A childhood amid racism in Calgary in the '50s and '60s was comparable to growing up in Mississippi, said comedian Tommy Chong.
The 77-year-old multiracial actor told The A.V. Club in an interview published on Monday that he was attacked by other children in his neighbourhood.
"We’re mixed — you know my dad’s Chinese, my mother is Scottish-Irish, and we were living in Calgary, Alberta, Canada, which is like living in Biloxi, Mississippi, as far as racism goes. And so one time when we moved to a different neighborhood, we got attacked by some kids. My brother and I were coming home from a friend’s house late at night and this gang of kids — white guys, you know — attacked us and bullied us a little bit, and we went home and told our dad."
One Calgary resident who knew Chong at the time disagrees with the assessment. John Anderson, son of legendary Stampeders player Ezzrett “Sugarfoot” Anderson, was raised in Calgary after his father was kept out of the NFL due to racial segregation.
“I do take offense at the comparison — I would not compare Calgary with Mississippi,” Anderson, now 72, told The Calgary Sun.

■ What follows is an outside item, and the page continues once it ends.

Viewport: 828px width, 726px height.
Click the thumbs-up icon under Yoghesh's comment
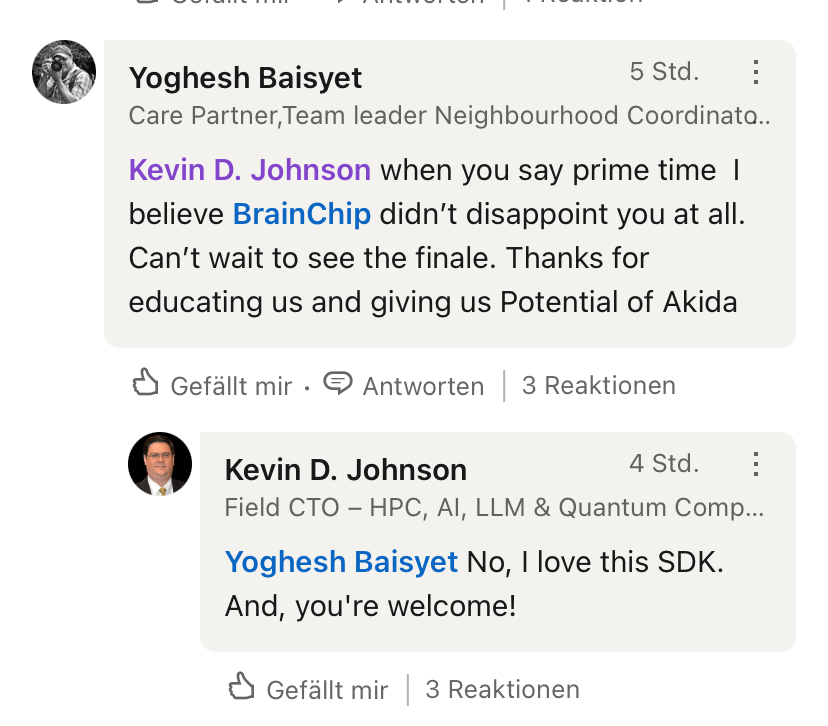point(146,382)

Anderson said that the difference between Calgary and the southern U.S. — which has a violent history of racial division —was driven home when his mother wouldn't let him use a scholarship to play football in Oklahoma.
“She said ‘you wouldn’t last a week. You don’t know how to be black, and you’d get shot," Anderson recalled in his interview with the Sun.
Despite the childhood trauma, Chong apparently has fond memories too.
“All my good memories are in Calgary, that’s where I got rid of my virginity, smoked my first joint, I grew up there,” Chong told The Weal in 2011.
Chong, who was born in Edmonton and grew up in Calgary, was honoured with Calgary's White Hat ceremony when he visited the city in 2009.
Chong was not available for comment, but his publicist James Weir said in an email statement: “In Tommy Chong’s AV Club interview, he was referring to Calgary in the 1950s not present day Calgary."